Emanuela Orlandi, córka pracownika Watykanu, zaginęła w Rzymie 22 czerwca 1983 roku. Na temat jej zaginięcia powstały dziesiątki hipotez. Żaden z rozważanych bardziej wiarygodnych wątków nigdy do niczego nie doprowadził, a poszukiwania w kilku punktach w Wiecznym Mieście, a także na cmentarzu w Watykanie nie przyniosły odpowiedzi, co stało się z wówczas 15-latką, która nigdy nie wróciła do domu z lekcji muzyki.
ZOBACZ TEKST PREMIUM: 40 lat bez Emanueli z Watykanu. "Jest wątek, którego nikt wcześniej nie zbadał. To dobry trop"
W styczniu prokurator w Trybunale Watykańskim (czyli reprezentant Kościoła w sprawach karnych) Alessandro Diddi poinformował, że wymiar sprawiedliwości wszczął dochodzenie w sprawie Orlandi.
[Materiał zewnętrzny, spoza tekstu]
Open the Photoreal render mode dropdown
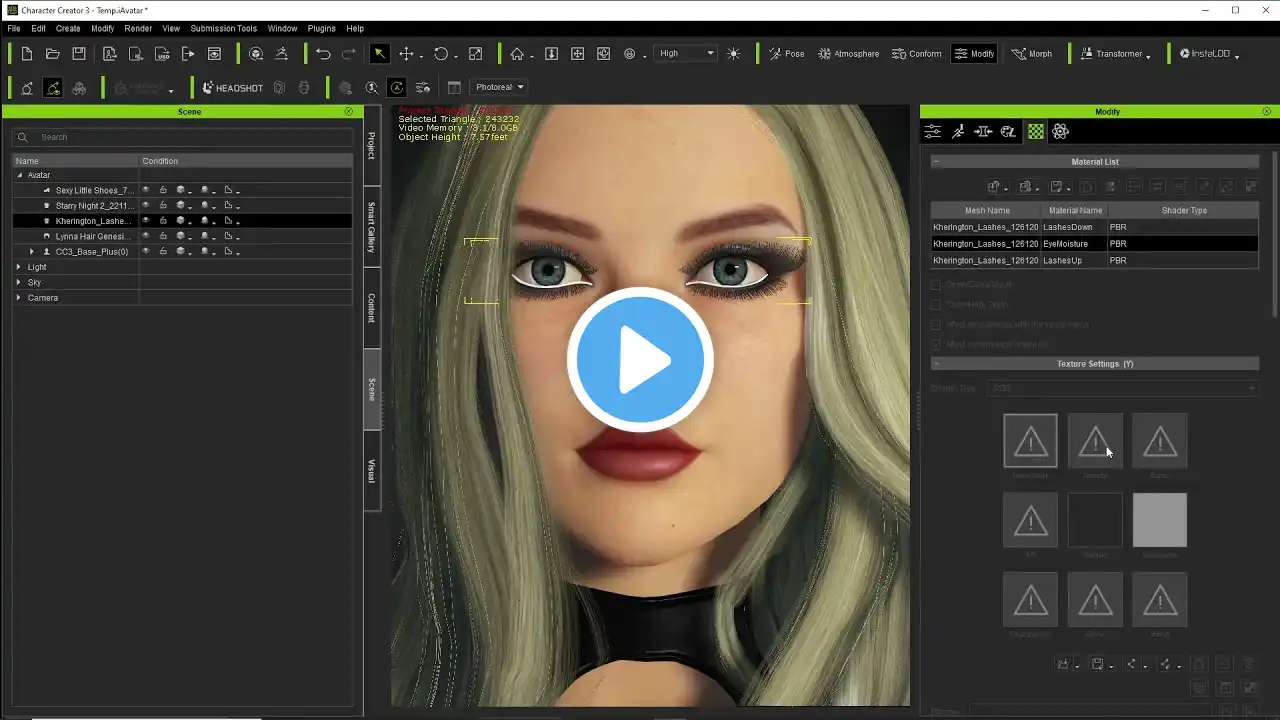tap(499, 87)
Po raz pierwszy w historii śledczy Stolicy Apostolskiej postanowili zbadać sprawę.
W maju śledczy z Rzymu ogłosili, że włoska prokuratura również zbada na nowo sprawę zaginięcia. Rzymska prokuratura dostała od watykańskiego wymiaru sprawiedliwości dokumenty dotyczące tej sprawy.
Watykański prokurator o wątkach "wartych dalszego zbadania"
Natomiast w czwartek watykański prokurator przekazał w oświadczeniu, że jego zespół dokonał przeglądu wszystkich dostępnych dowodów i rozmawiał z ludźmi, którzy pracowali w "pewnych biurach" cztery dekady temu, "potwierdzając pewne wątki śledztwa warte dalszego zbadania".
Diddi poinformował również, że niedawno przekazał swoje ustalenia włoskim prokuratorom, aby mogli zdecydować, co najlepiej zrobić. Watykan zapewnił, że Diddi będzie nadal prowadził sprawę.
Pełnomocniczka rodziny Orlandich: jest jeden wątek, którego nikt wcześniej nie analizował
Laura Sgro, pełnomocniczka rodziny Orlandich, w rozmowie z Wandą Woźniak z TVN24 mówiła wcześniej o tym, na czym jej zdaniem śledczy powinni skupić się najbardziej. - Jest jeden wątek, którego nikt wcześniej nie analizował. To wątek pedofilii. Z akt wiem, że sprawa zaginięcia Emanueli nie została nigdy zbadana pod tym kątem - powiedziała Sgro.
- Nie mówię teraz, że to na pewno jedyna słuszna droga. Ale uważam, że to jest dobry trop - oceniła. - Chcemy, żeby prace śledczych zbliżyły nas do rozwiązania zagadki - dodała.